Andrias Marati Ghukasyan (Անդրիաս Մարատի Ղուկասյան) is an Armenian political analyst.

Ghukasyan was one of seven candidates in the 2013 presidential election.

== Early life ==
In 1987, he finished secondary school at N83. In the same year he entered the Yerevan State University Department of Economics. From 1988 to 1989, he served in the Soviet Army. In 1994, he graduated from Yerevan State University having an "Economic Cybernetics" specialty and received a degree in economics-mathematics. In 2005, he graduated from the St. Petersburg International Economic Relations, Economics and Law Institute, earning his bachelor's degree in Jurisprudence.

== Politics ==
=== Hunger strike ===
On January 21, 2013, Ghukasyan started a hunger strike in front of the Armenian National Academy of Sciences building in Yerevan. He had a large poster, written in Armenian and English demanding to "Stop fake elections". Finishing his protest after the results were announced, Ghukasyan, together with another opposition candidate, Raffi Hovhannisian, a US-born Armenian politician who is the founder of the Heritage Party, filed an appeal with the Armenian Constitutional Court to dispute the results of the election (which gave incumbent Serzh Sargsyan a second term).

===Rise up, Armenia===
On July 16, 2015 he co-founded the Rise up, Armenia movement. It opposes raising electricity tariffs and organizes rallies against raising electricity tariffs generally in Republic Square.

On August 21, 2015 he with other Rise up, Armenia members was apprehended during a rally, freed after several hours.

He was arrested in July 2016, during the 2016 Yerevan hostage crisis.

===Armenian Constructive Party===
In July 2018, Andrias Ghukasyan established the Armenian Constructive Party.

In May 2021, the Armenian Constructive Party joined the Free Homeland Alliance to participate in early parliamentary elections.

• [Data block]:

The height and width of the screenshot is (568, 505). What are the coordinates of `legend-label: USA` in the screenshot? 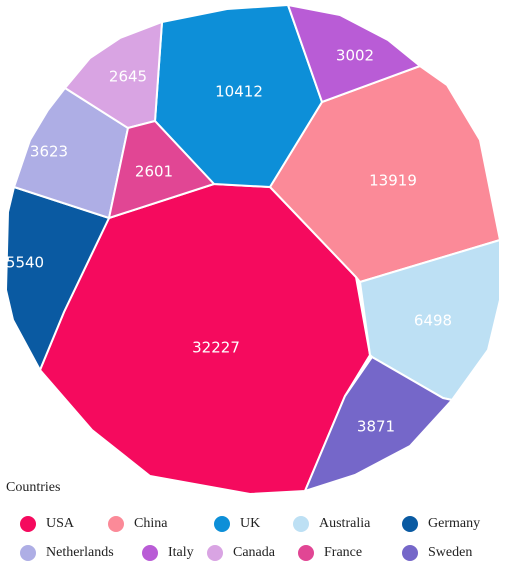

• [Task 1]: Please copy, word for word, the stretch of the Ghukasyan profile that starts at the words containing "Ghukasyan was one" and ends with "degree in Jurisprudence.".
• [Task 2]:
Answer these questions from the Ghukasyan profile:
(a) In what year did he graduate from Yerevan State University?
(b) In front of which building did he begin his hunger strike?
(c) What party did he establish in July 2018?

• [Exercise solution 1]:
Ghukasyan was one of seven candidates in the 2013 presidential election.

== Early life ==
In 1987, he finished secondary school at N83. In the same year he entered the Yerevan State University Department of Economics. From 1988 to 1989, he served in the Soviet Army. In 1994, he graduated from Yerevan State University having an "Economic Cybernetics" specialty and received a degree in economics-mathematics. In 2005, he graduated from the St. Petersburg International Economic Relations, Economics and Law Institute, earning his bachelor's degree in Jurisprudence.

• [Exercise solution 2]:
(a) 1994
(b) The Armenian National Academy of Sciences building in Yerevan
(c) The Armenian Constructive Party